Yuichi Hirako solo exhibition : The Origin

Yuichi Hirako: Where Nature and Humanity Meet in Color and Imagination

Yuichi Hirako is a Japanese contemporary artist best known for his dreamlike paintings and sculptures that explore the delicate and sometimes confusing relationship between humans and nature. Born in Okayama Prefecture in 1982, Hirako moved to the UK in 1999 to study at Wimbledon College of Art, where he graduated in 2006. Now based in Tokyo, his career has taken him across the world, with solo shows at the Nerima Art Museum (Tokyo, 2022), Space K (Seoul, 2023), and the Nagi Museum of Contemporary Art (Okayama, 2024). He’s also created permanent installations for the Okayama Art Creation Theater Harenowa and Hermès Landmark Prince’s in Hong Kong, it’s a proof of how far his art has traveled, both literally and conceptually.

In Hirako’s uncanny world, the relationship between people, plants, and architecture unfolds in vibrant color and surreal proportion. His large-scale sculptures, paintings, and installations are often crowded with domestic objects, food, cats, and anonymous figures whose faces are obscured by cartoonish head coverings resembling trees or antlers. Visual metaphors for our merging with nature.

His expansive solo exhibition, ORIGIN, at the Okayama Prefectural Museum of Art marks his first large-scale solo presentation in his home prefecture. Inviting visitors into a surreal, almost Alice in Wonderland-like realm, the exhibition transforms not only the museum’s indoor galleries but also its courtyard and plaza. From salon-style hangings of numerous paintings and sculptures along undulating plywood surfaces to a monumental four-part canvas, Hirako’s works distort perception and spark curiosity.

Recurring, faceless characters populate these dreamlike settings, a lavish table brimming with fruit, bread, books, cats, and flowers, or a towering bookshelf where trees grow beyond their frames, blurring the boundaries between the natural and the artificial. Presented as part of the Setouchi Triennale, ORIGIN captures Hirako’s poetic vision of coexistence and continues through November 9 in Okayama City.

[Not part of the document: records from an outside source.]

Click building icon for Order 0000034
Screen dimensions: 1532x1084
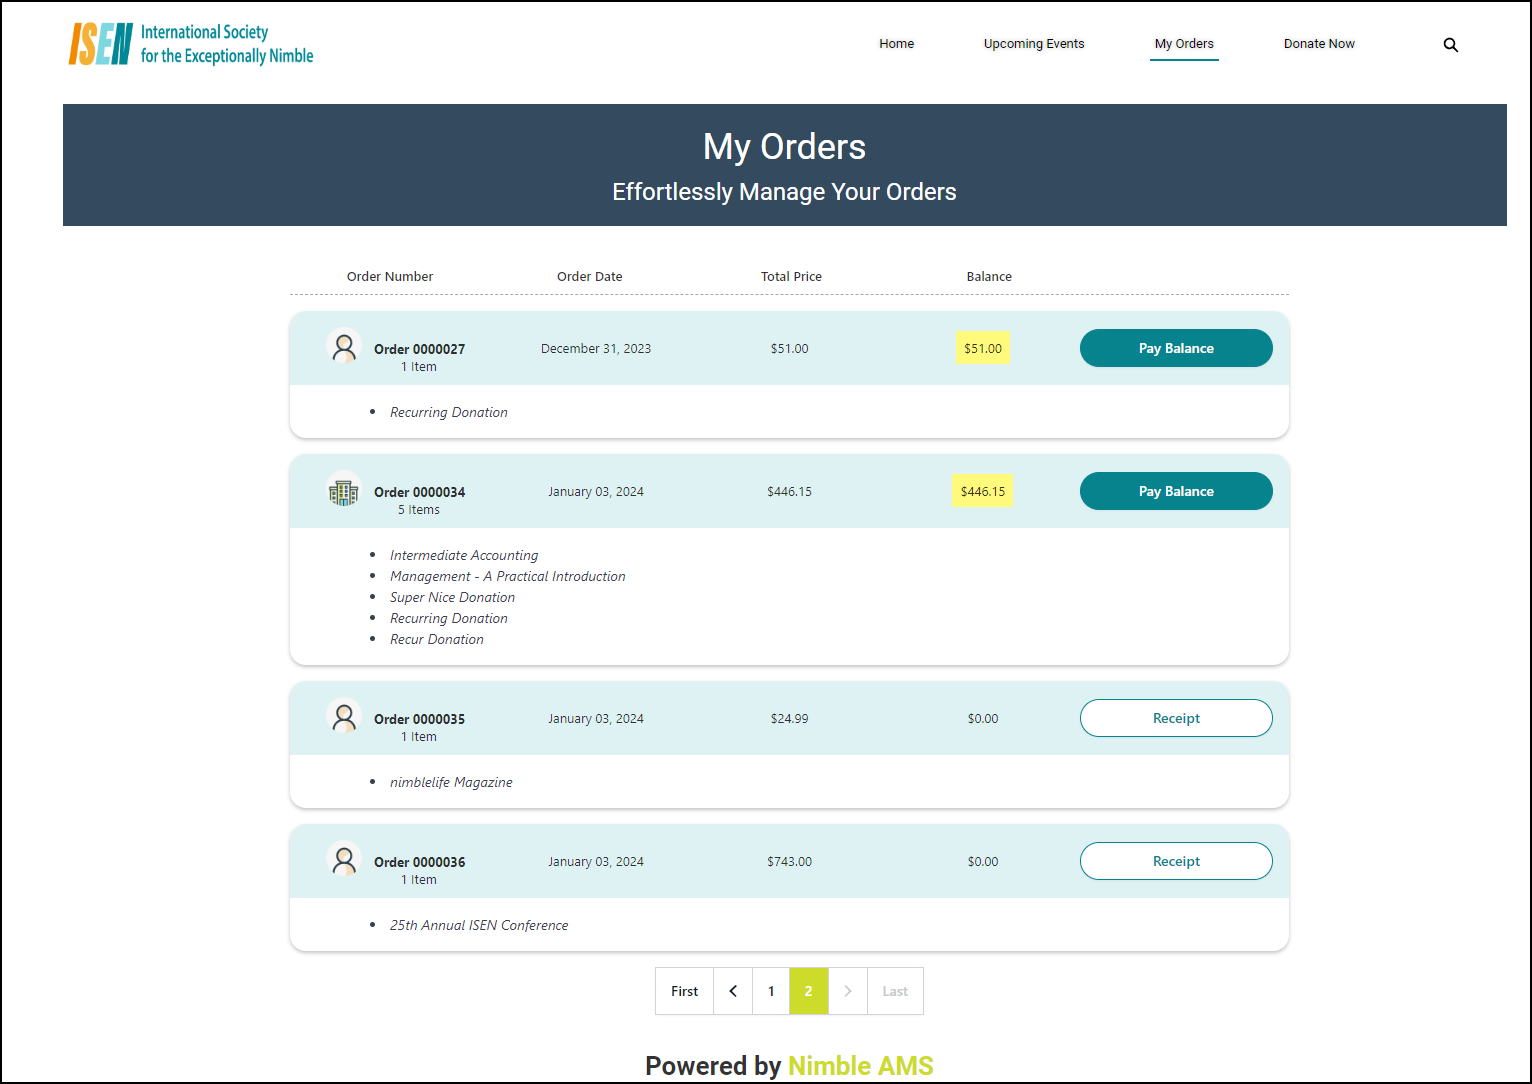point(344,491)
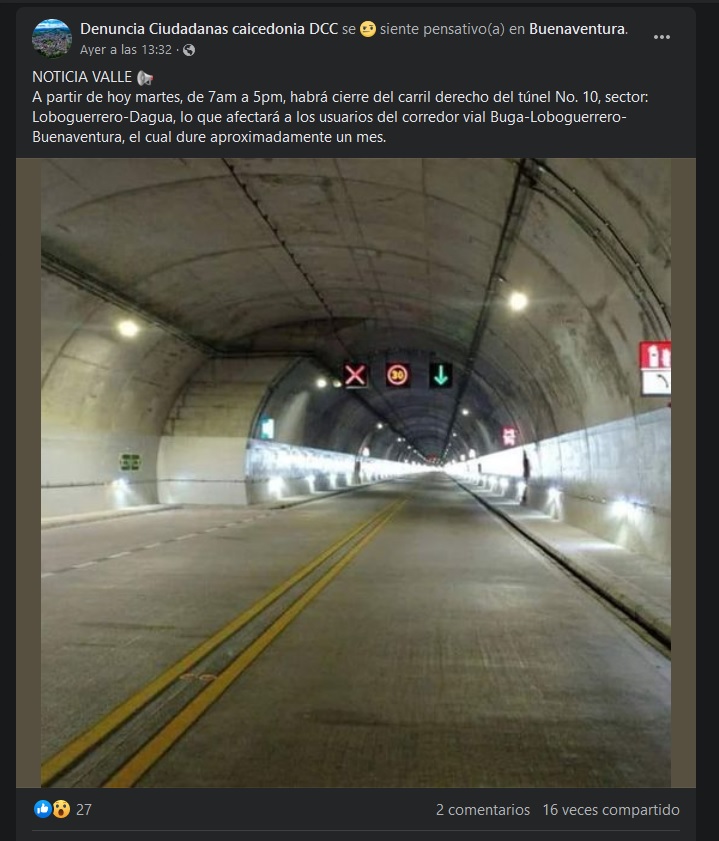Click the 'Ayer a las 13:32' timestamp
Screen dimensions: 719x841
tap(126, 50)
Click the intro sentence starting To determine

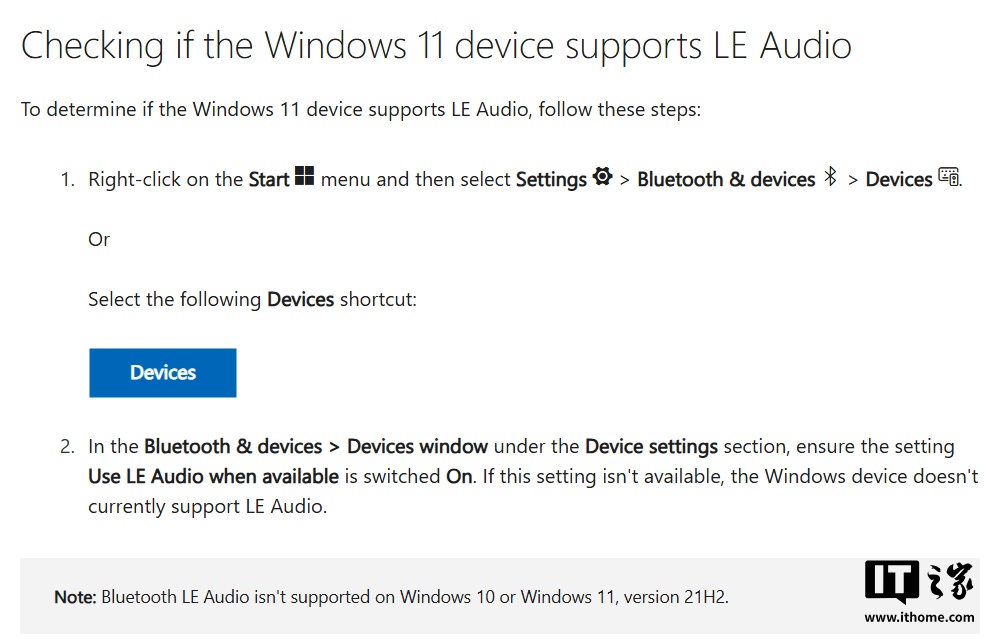(361, 109)
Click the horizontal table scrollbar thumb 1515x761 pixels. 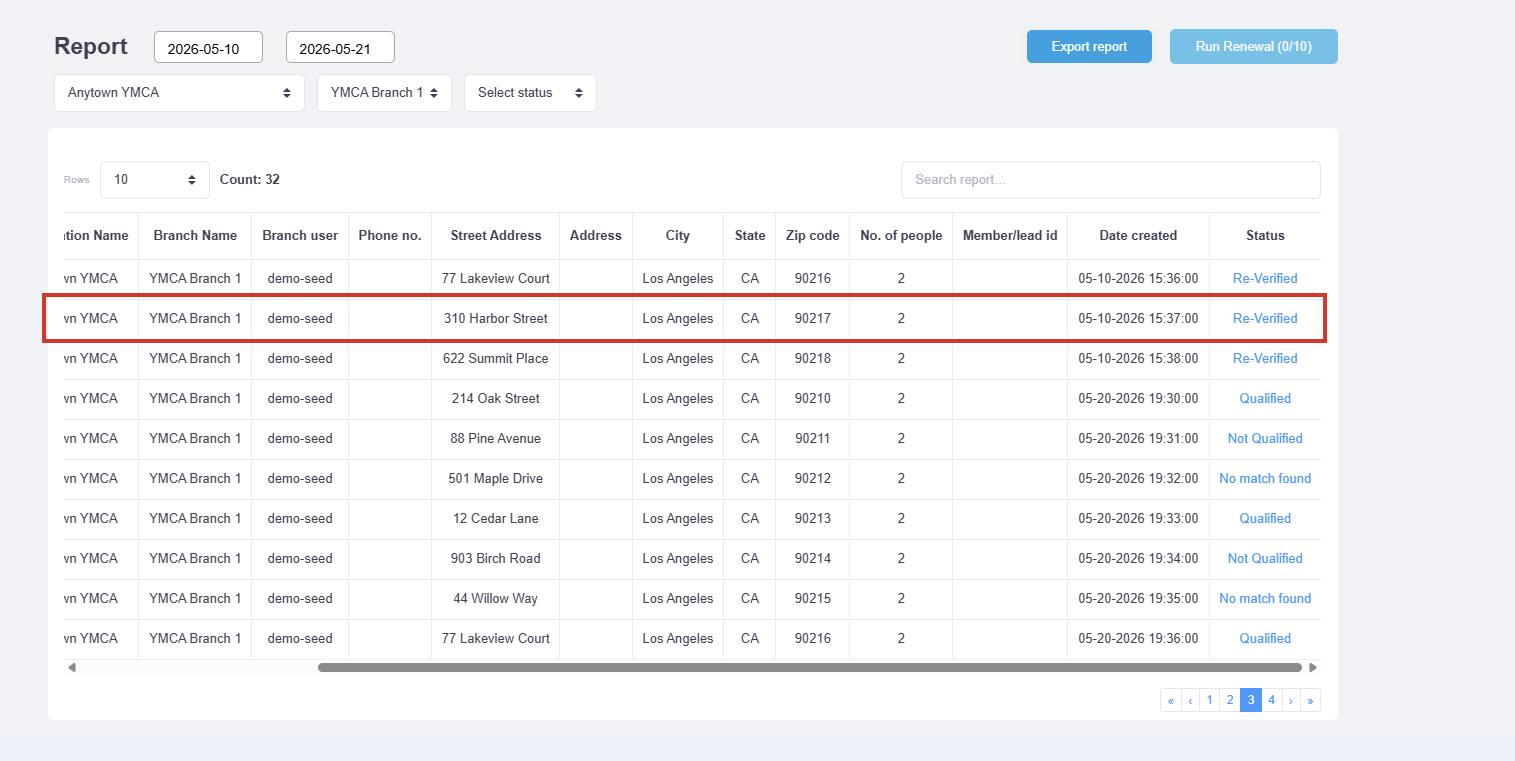point(810,667)
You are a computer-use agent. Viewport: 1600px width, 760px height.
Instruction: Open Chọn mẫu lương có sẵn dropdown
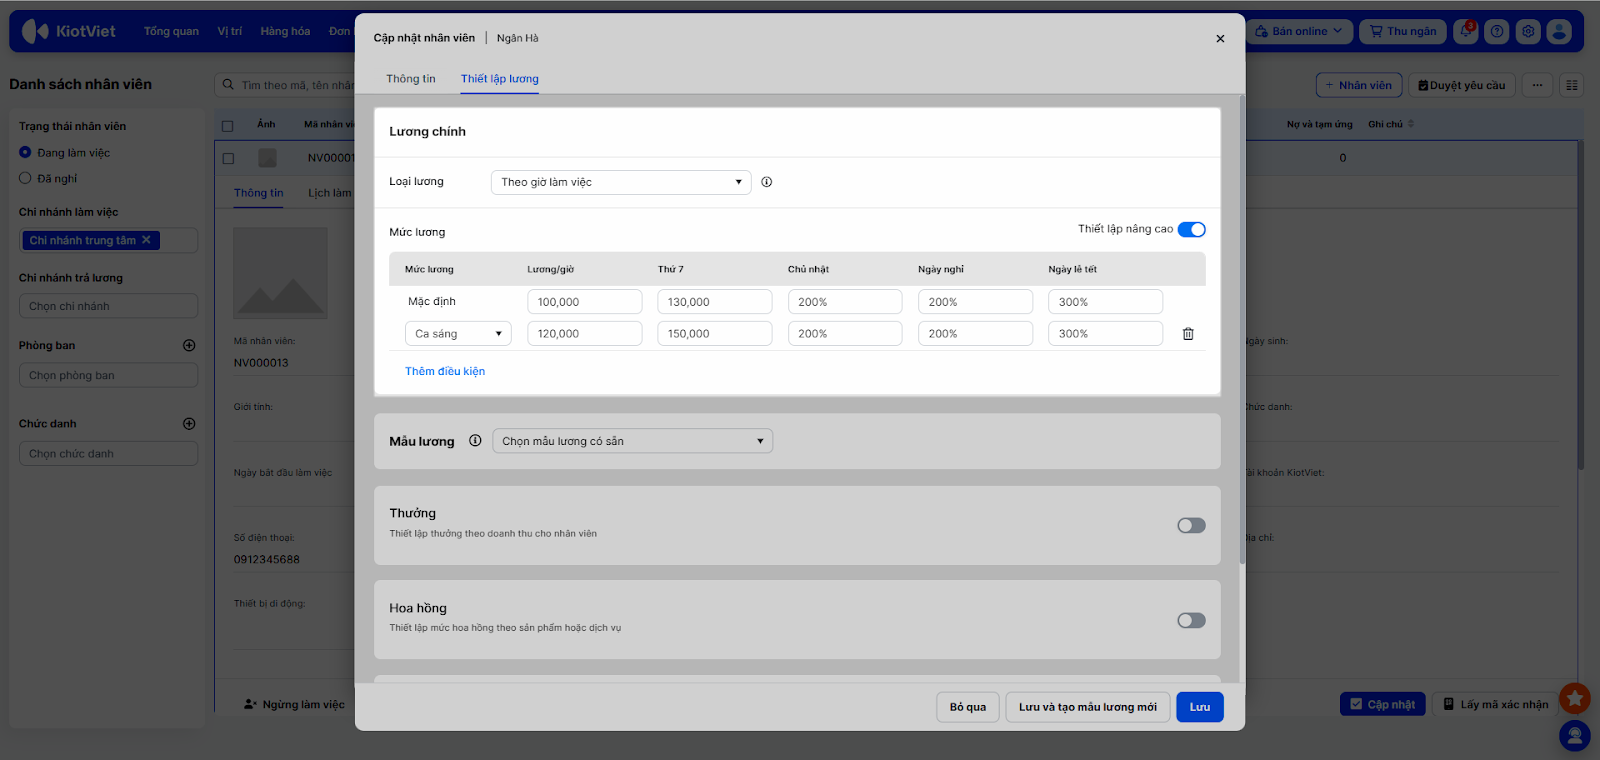[632, 441]
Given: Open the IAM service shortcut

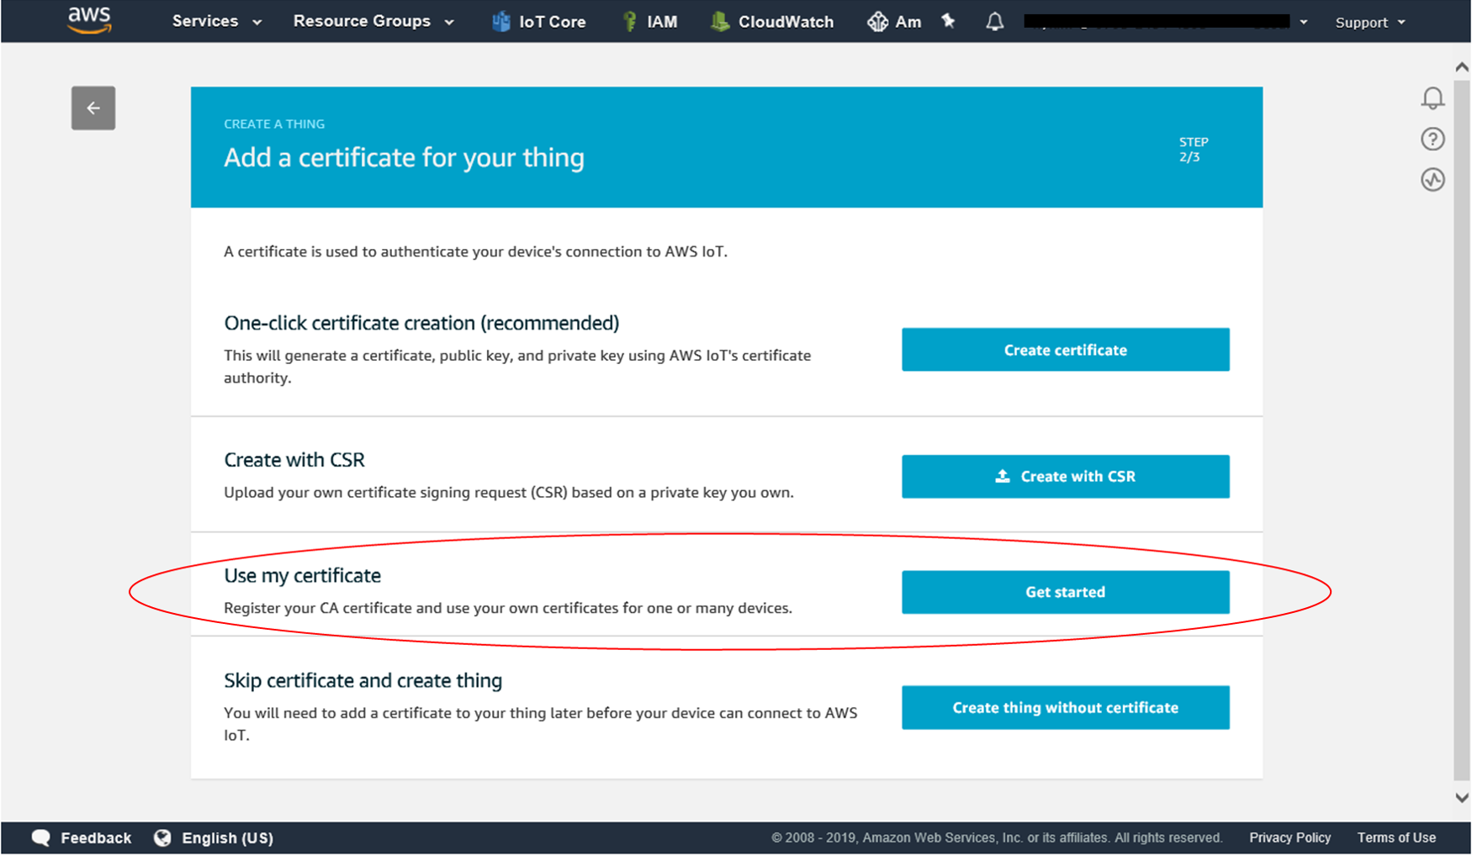Looking at the screenshot, I should coord(651,20).
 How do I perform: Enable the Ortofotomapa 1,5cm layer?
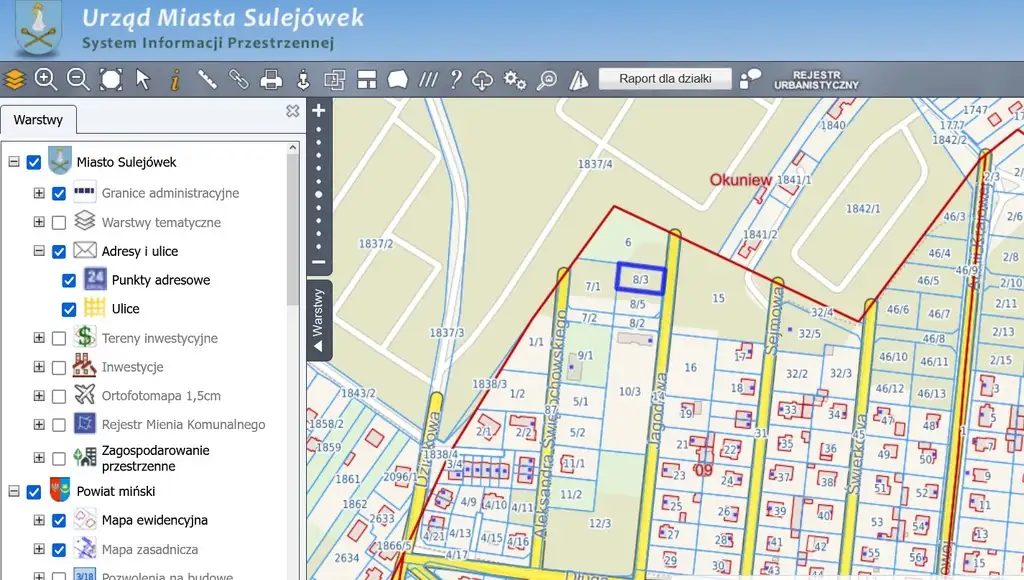(x=59, y=396)
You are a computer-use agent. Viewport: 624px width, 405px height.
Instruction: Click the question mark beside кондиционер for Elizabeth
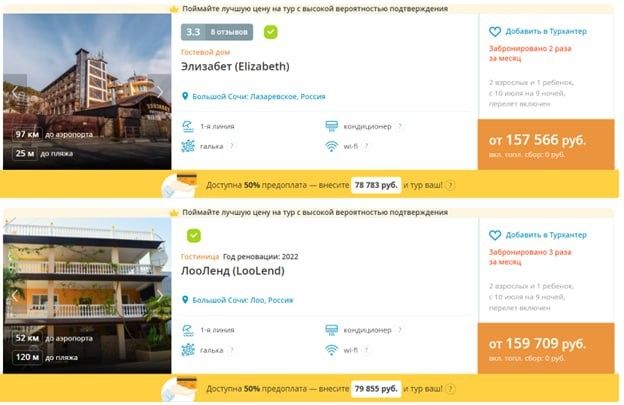point(400,127)
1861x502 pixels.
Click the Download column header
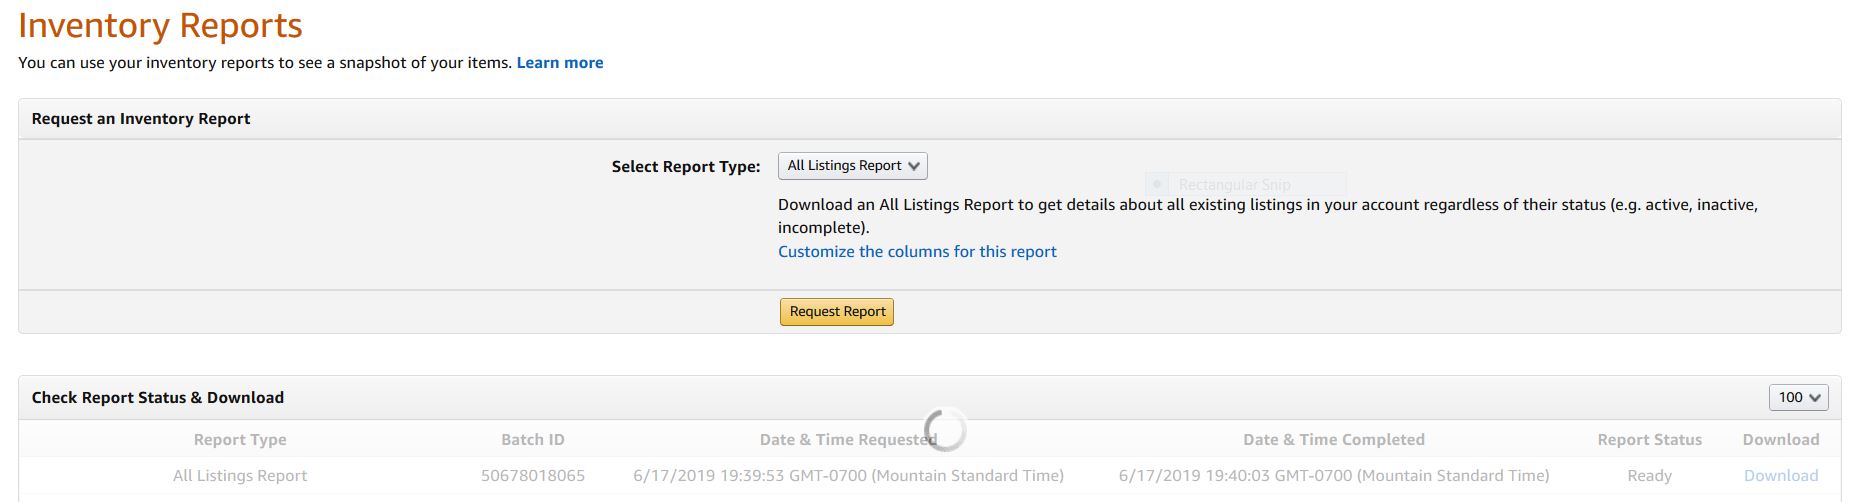[x=1780, y=440]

Blurring Nature and Artifice: The Botanical Series

One of his best-known series, the Botanical Series, grew out of his time in London. Surrounded by carefully designed gardens, manicured parks, and balcony plants, Hirako became fascinated by the way city dwellers created their own “artificial nature.” It stood in sharp contrast to his upbringing in Okayama, where he spent his childhood in real forests and hills—immersed in what he calls “nature-made natural environments.” The series merges these two worlds, layering the wildness of the forest with delicate man-made objects like books, vases, potted plants, and wooden boats

Across his work, Hirako’s forests are never just landscapes, they’re mirrors. Through them, he asks us to reconsider our relationship with the world around us, and to find beauty in the spaces where nature and humanity quietly intertwine.